Мадлен подбирала слова, не зная, как лучше ему объяснить.

– За месяц пропало двое ребят немногим старше тебя. Куда – никто не знает. – Эмиль недоуменно посмотрел на нее, и Мадлен торопливо продолжила: – Наверное, я зря тревожусь. Тебя это никак не касается. И все-таки прошу тебя: будь осторожнее. Не уходи слишком далеко от дома, особенно один. Гуляй вместе с другими детьми или с кем-то из девушек. А если незнакомые люди предложат тебе пойти с ними куда-то, сразу отказывайся, беги к бабушке или Коралине и все им расскажи. Договорились?

– А зачем незнакомым людям меня куда-то звать?

– Говорю тебе, может, ничего и не случится. Но ты никуда не ходи с чужими. Это нельзя… Ты понял?

– Ну, если ты просишь… – пожал плечами Эмиль. – А почему мне нельзя жить в доме, где ты служишь?

Мадлен вздохнула, обняв племянника за талию:

– Любовь моя, я бы с радостью тебя взяла, но часовщик не позволит.

– Но я же полезная маленькая машинка. Ты сама говорила!

– Да. И маман нужна твоя помощь. – (Эмиль высвободился из ее объятий и отодвинулся.) – Эмиль, потерпи немного. Осталось всего три недели, а потом…

Она осеклась. Нельзя рассказывать о своих надеждах. Мальчишка может проболтаться, а если маман заподозрит, что Мадлен затевает побег, ее замыслы рухнут. Девушка знала, чем кончались побеги из борделя. Бывало, девушки решались взбунтоваться против маман и сбегали, в чем были. Но договоренности маман с полицией были двусторонними, потому она так и лебезила перед полицейскими. Беглянкам редко удавалось скрыться. Лапа закона хватала их и возвращала в бордель. Мадлен придется как-то договариваться с маман или исчезать так, чтобы не нашли.

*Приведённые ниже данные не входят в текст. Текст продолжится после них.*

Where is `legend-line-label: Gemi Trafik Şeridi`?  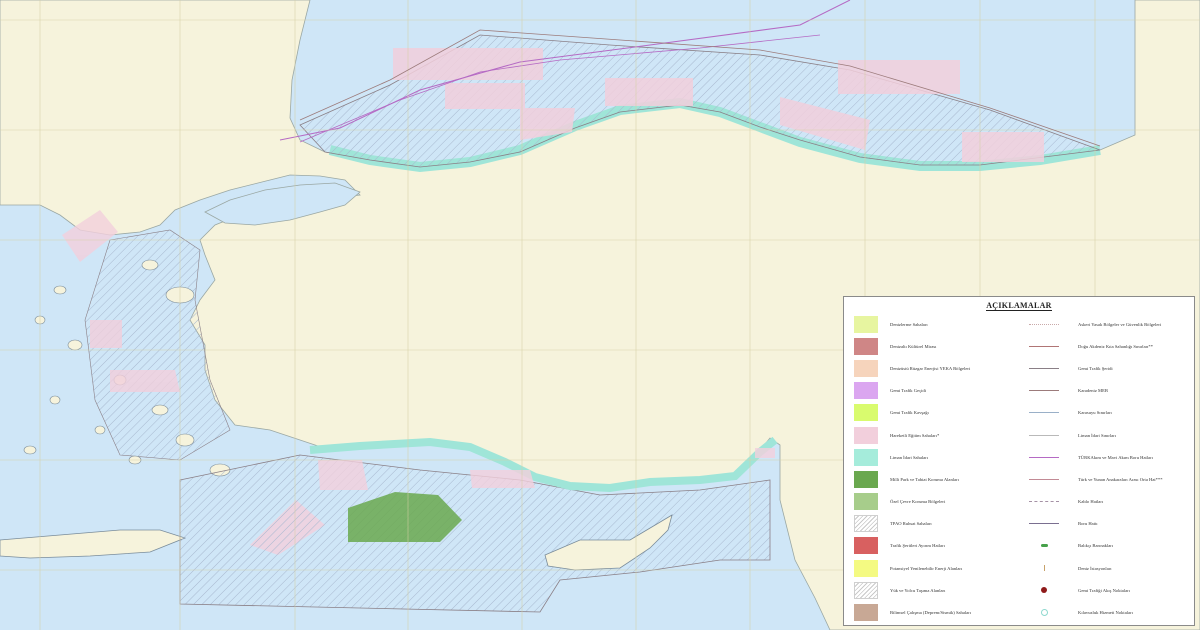 legend-line-label: Gemi Trafik Şeridi is located at coordinates (1096, 368).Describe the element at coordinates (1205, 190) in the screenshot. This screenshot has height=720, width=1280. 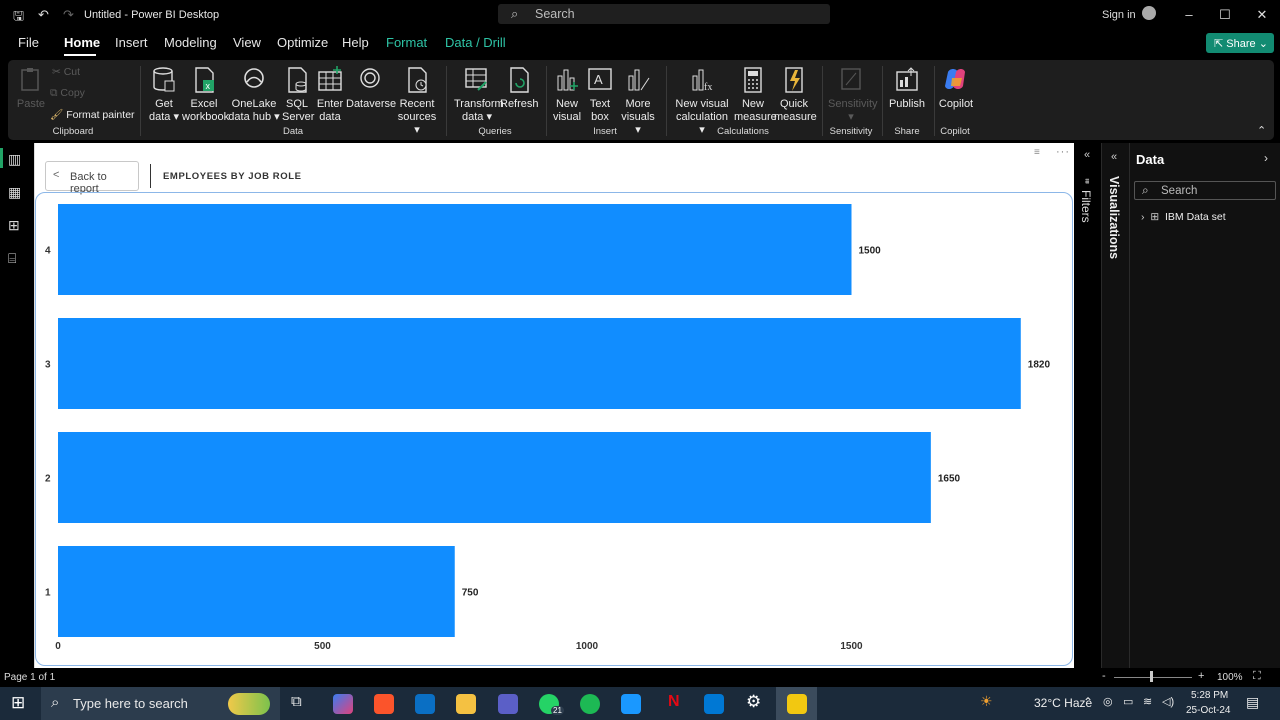
I see `data-search-input: ⌕ Search` at that location.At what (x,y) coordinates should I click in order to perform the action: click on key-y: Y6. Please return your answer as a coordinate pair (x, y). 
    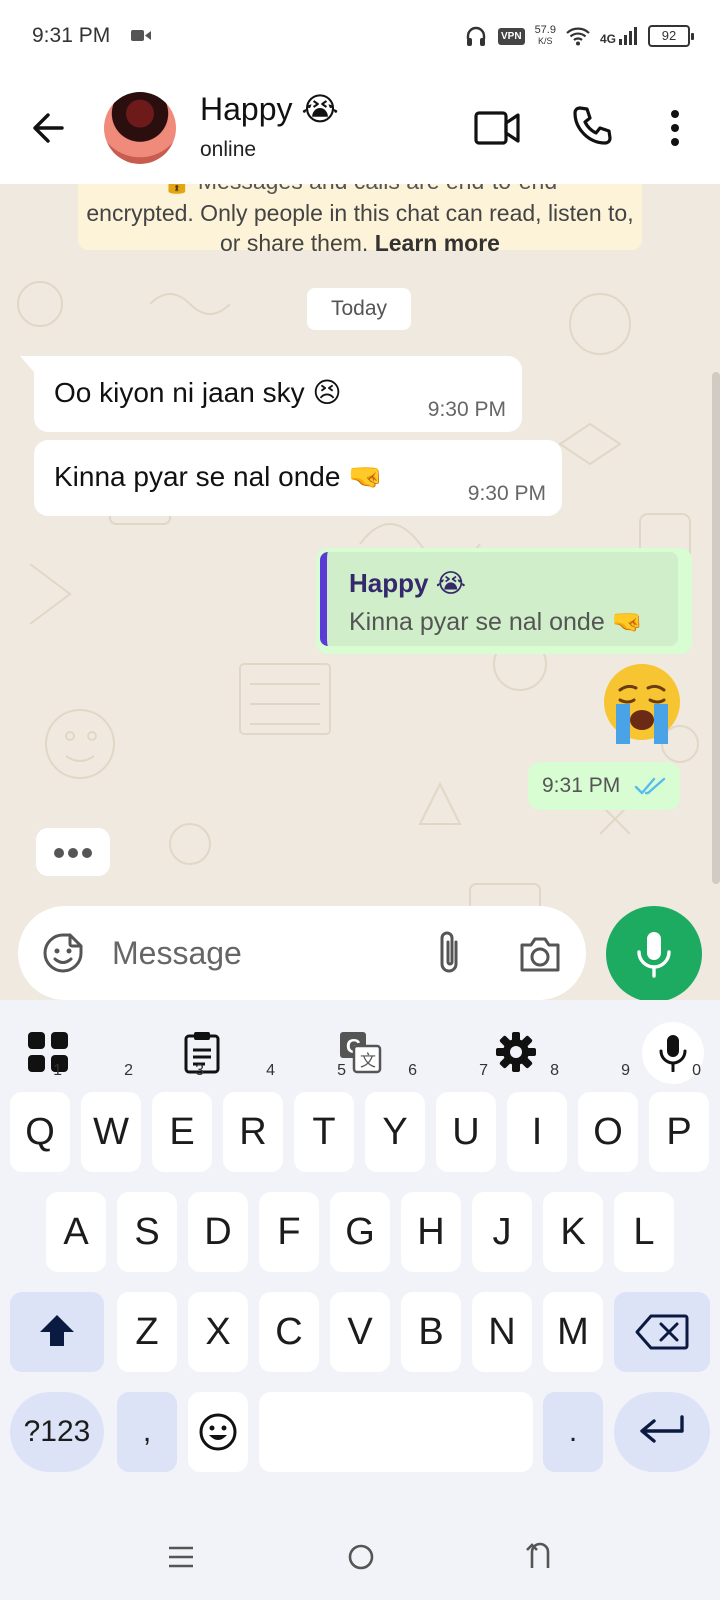
    Looking at the image, I should click on (395, 1117).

– Что потом, Маду? – Эмиль повернулся и вопросительно посмотрел на нее.

– Потом я очень надеюсь, что наша с тобой жизнь станет лучше, mon petit. Считай, она у нас начнется сначала.

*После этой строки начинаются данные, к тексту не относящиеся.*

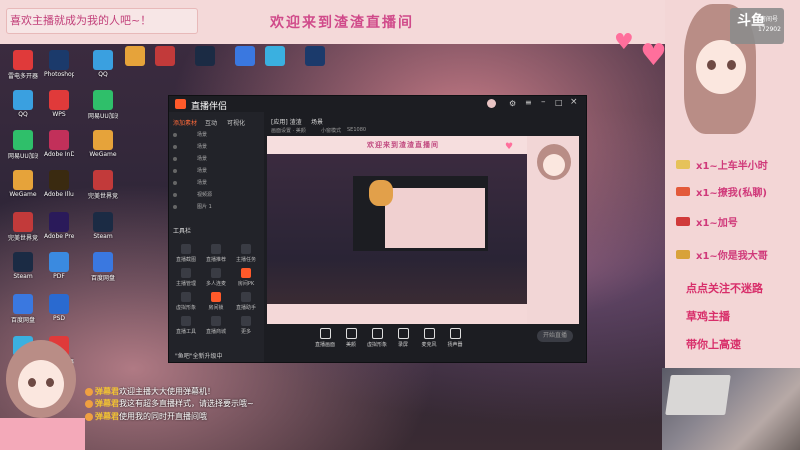 The image size is (800, 450). What do you see at coordinates (246, 254) in the screenshot?
I see `tool-button: 主播任务` at bounding box center [246, 254].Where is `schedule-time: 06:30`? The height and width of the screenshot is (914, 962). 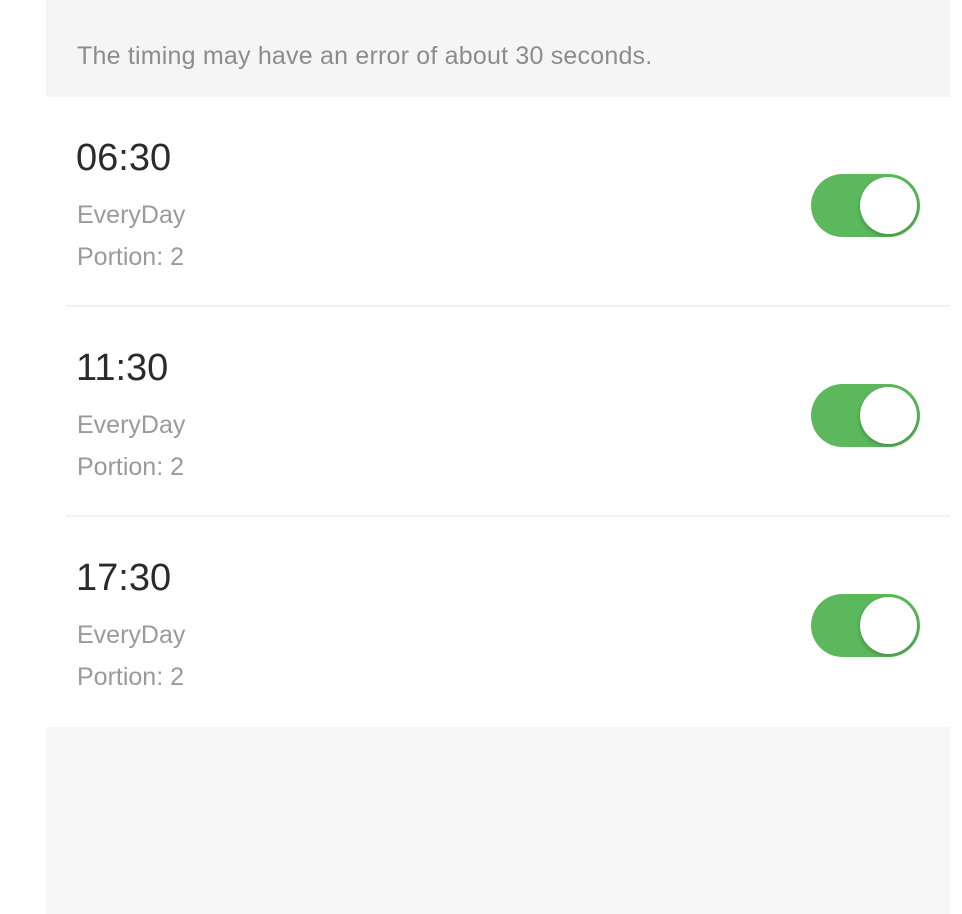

Мадлен не могла вернуться к маман. Вдали от борделя, с его обитательницами и порядками, она ясно увидела, какую жалкую жизнь влачила там. Возвращение в «Академию» ее доконает, и не столь важно, каким образом. Нет, она ни за что туда не вернется.


На обратном пути, когда Мадлен свернула в очередной переулок, ей вновь почудилось, что за ней следят. Более того, что-то ползло у нее по спине. Она обернулась и увидела тощего пса, у которого сквозь свалявшуюся шерсть просвечивали ребра. Поодаль старуха, приподняв подол, мочилась в сточную канаву. Наверное, причина была в разговорах о похитителе детей, вот она и разволновалась. Мадлен мерещились чудовища под кроватью. Совсем как в детстве.

– Нет никаких чудовищ, – заверял отец.

Но он лгал, а потом и сам исчез, оставив ее наедине с чудовищами.

У крыльца дома часовщика к ней подбежал тощий, чумазый уличный сорванец, сунул в руку клочок бумаги и умчался.

Мадлен развернула записку. Буквы прыгали, словно писавший торопился или был рассержен.


Этого недостаточно. Выясни, откуда их привозят. Узнай, что именно ему нужно. Смотри внимательнее, слушай усерднее. Пиши без промедления.


Читая, Мадлен ощущала холодное дыхание страха. Откуда их привозят. Камиль имел в виду трупы. «Изволь наизнанку выворачиваться, иначе никакого побега тебе не видать», – подумала она.